Data extracted from a collection:
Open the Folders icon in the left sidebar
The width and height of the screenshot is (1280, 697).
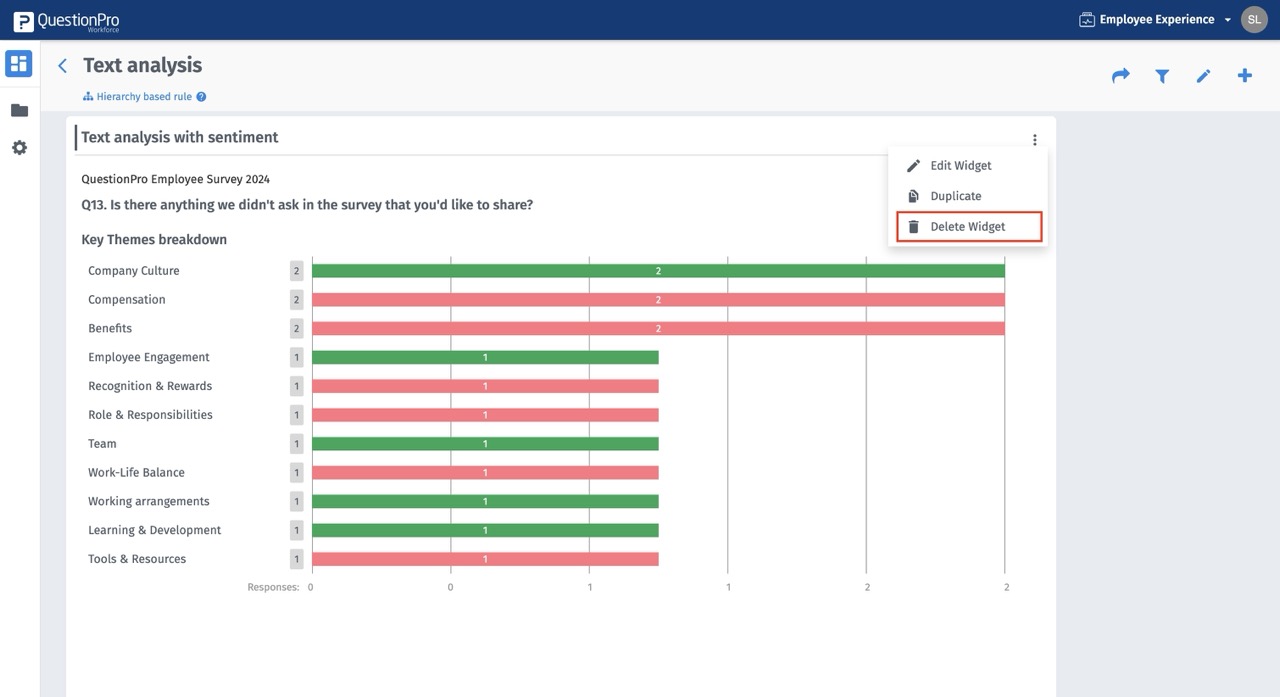pos(19,110)
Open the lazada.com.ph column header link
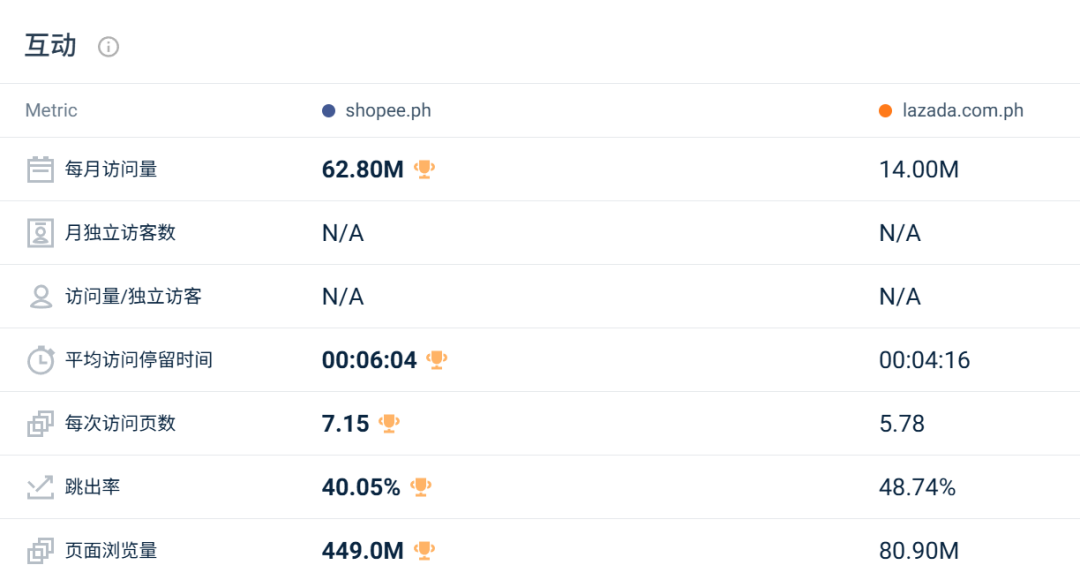Screen dimensions: 1080x580 click(x=963, y=111)
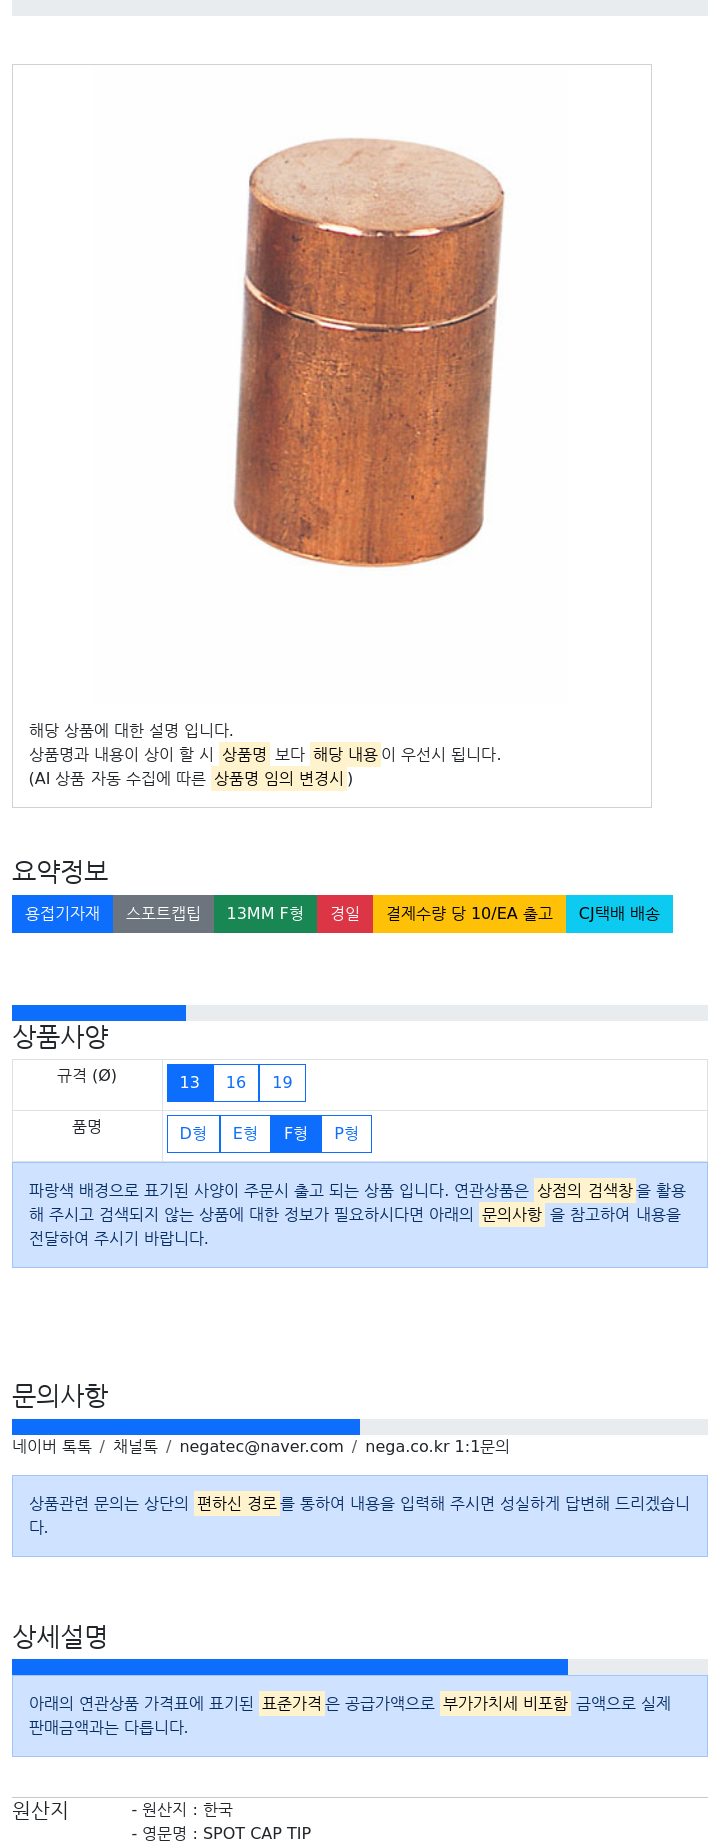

AIM OF THE TASK >>
Print every entry above verbatim but drop the images.

SOLVED EXERCISE >>
Open the Folders icon in the left sidebar
The width and height of the screenshot is (1280, 697).
pos(19,110)
Open the lazada.com.ph column header link
Screen dimensions: 1080x580 click(x=963, y=111)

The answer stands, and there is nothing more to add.